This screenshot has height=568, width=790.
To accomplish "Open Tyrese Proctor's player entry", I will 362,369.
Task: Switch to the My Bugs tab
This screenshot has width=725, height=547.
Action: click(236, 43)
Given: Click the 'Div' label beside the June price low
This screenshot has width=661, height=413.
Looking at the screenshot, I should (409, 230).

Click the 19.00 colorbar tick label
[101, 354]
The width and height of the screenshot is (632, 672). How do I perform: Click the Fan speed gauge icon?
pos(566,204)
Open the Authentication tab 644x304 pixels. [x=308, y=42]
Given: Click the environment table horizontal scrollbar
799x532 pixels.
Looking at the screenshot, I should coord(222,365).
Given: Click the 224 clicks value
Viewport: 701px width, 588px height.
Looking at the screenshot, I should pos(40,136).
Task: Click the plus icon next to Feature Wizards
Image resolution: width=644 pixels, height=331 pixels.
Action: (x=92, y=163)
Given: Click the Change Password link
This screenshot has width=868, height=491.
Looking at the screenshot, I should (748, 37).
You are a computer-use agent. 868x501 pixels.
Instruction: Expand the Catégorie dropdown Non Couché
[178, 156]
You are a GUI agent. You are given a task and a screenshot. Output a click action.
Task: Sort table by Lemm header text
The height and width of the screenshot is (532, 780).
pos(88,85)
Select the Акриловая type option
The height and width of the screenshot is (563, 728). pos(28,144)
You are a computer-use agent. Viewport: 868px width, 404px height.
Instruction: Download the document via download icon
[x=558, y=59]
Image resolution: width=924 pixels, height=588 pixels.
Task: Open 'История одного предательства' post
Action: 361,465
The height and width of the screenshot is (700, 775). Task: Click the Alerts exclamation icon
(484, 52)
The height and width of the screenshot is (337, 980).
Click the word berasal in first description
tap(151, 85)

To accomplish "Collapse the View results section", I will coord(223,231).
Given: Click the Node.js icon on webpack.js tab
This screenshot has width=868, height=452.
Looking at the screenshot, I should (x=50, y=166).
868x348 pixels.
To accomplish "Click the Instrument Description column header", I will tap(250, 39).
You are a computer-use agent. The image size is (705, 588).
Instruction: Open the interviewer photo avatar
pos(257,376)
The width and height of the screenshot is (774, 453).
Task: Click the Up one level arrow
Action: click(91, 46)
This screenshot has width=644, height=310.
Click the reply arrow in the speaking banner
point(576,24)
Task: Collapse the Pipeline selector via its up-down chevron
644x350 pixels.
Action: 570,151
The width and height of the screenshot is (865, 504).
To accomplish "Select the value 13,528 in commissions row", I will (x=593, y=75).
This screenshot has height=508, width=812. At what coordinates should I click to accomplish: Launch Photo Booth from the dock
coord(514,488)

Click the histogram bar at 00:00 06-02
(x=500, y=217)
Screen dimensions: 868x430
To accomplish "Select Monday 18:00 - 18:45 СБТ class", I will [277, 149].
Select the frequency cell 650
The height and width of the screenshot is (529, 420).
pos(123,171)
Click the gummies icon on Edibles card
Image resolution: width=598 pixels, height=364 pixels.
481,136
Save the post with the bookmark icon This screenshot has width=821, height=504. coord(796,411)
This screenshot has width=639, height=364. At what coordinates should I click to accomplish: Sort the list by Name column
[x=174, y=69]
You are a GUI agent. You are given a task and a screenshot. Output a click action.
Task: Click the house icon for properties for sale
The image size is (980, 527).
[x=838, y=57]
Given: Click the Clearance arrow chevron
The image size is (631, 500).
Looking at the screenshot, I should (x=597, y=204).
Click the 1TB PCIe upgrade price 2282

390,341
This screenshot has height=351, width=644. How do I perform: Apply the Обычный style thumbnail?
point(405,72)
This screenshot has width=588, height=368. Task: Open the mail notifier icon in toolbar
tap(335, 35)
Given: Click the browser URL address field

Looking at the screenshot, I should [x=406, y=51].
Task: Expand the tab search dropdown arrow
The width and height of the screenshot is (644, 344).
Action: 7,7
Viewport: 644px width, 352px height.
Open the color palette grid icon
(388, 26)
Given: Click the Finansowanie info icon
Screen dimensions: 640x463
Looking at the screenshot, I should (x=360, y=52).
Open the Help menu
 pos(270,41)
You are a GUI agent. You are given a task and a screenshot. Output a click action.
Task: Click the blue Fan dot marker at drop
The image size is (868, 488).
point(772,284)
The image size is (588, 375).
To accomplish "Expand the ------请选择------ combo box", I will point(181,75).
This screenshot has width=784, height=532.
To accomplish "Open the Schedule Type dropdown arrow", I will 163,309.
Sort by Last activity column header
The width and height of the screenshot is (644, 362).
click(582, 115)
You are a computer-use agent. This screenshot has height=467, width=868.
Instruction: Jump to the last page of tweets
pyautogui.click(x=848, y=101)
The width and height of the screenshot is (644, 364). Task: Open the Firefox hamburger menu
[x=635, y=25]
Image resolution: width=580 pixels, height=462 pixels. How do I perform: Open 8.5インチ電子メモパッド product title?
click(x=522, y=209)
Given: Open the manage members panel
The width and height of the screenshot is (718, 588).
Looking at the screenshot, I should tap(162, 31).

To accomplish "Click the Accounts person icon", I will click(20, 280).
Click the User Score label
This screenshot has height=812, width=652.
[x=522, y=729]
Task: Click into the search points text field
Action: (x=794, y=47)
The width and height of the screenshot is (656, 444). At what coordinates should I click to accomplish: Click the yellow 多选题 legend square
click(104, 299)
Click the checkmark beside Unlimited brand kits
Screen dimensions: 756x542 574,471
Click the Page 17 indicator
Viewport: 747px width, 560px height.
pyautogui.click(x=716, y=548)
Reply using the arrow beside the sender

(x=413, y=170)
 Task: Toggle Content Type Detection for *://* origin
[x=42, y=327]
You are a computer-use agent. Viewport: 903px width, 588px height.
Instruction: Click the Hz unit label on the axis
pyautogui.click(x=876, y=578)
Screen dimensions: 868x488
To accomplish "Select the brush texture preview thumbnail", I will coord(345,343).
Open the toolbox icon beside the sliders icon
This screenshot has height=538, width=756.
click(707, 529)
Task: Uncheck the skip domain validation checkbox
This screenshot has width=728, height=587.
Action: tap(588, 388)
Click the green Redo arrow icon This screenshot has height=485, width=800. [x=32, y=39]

__BRIEF__: Take the listing above and repeat exactly the lines from the one containing "Open the color palette grid icon" through the one containing "Task: Click the blue Fan dot marker at drop", both included.

__PROBLEM SOLUTION__:
Open the color palette grid icon
(388, 26)
Given: Click the Finansowanie info icon
Screen dimensions: 640x463
Looking at the screenshot, I should (x=360, y=52).
Open the Help menu
 pos(270,41)
You are a GUI agent. You are given a task and a screenshot. Output a click action.
Task: Click the blue Fan dot marker at drop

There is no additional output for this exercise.